* _HOW TO COMPLETE THIS TASK_
Output all entries exactly as they appear and skip the pictures.

--------------------------------

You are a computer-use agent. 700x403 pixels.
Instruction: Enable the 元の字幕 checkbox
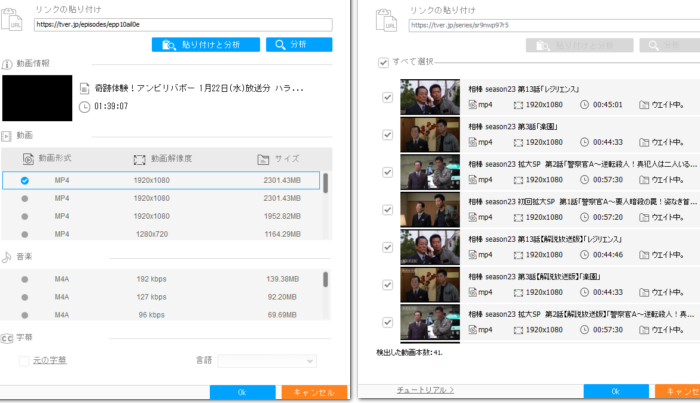coord(25,360)
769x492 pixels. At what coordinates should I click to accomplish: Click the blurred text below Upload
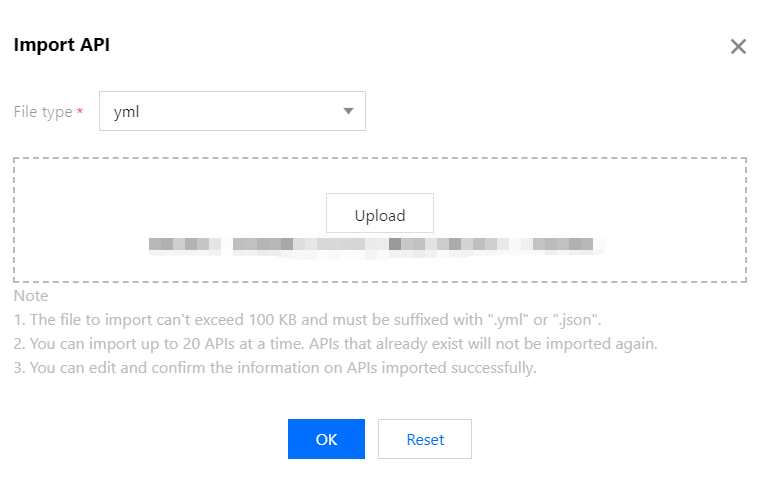point(370,243)
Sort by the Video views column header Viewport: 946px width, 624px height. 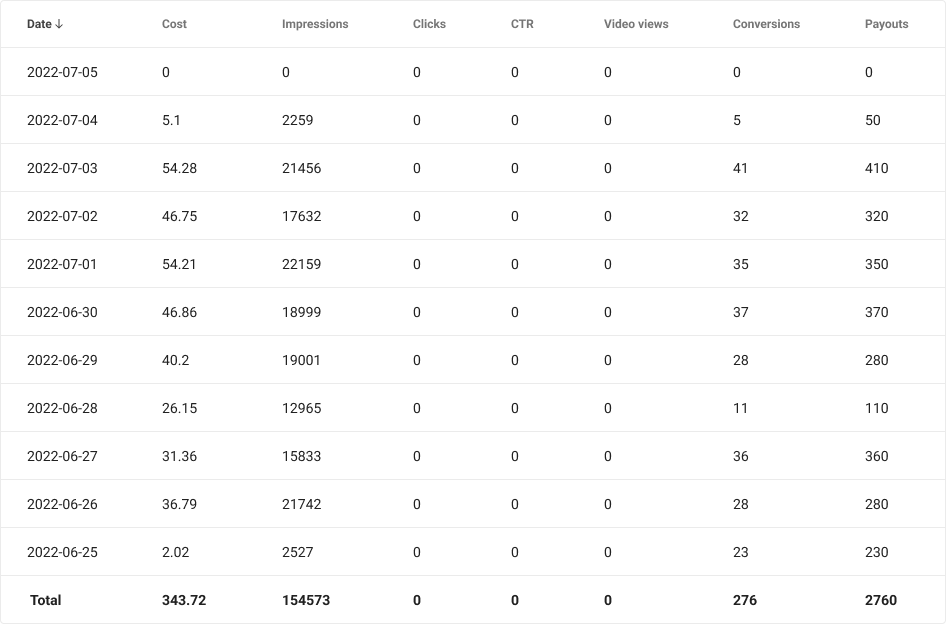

--------------------------------

* _RESPONSE BELOW_
You are a computer-use agent. 700x403 pixels.
Instruction: Enable the 元の字幕 checkbox
coord(25,360)
769x492 pixels. At what coordinates should I click to accomplish: Click the blurred text below Upload
point(370,243)
Sort by the Video views column header Viewport: 946px width, 624px height. 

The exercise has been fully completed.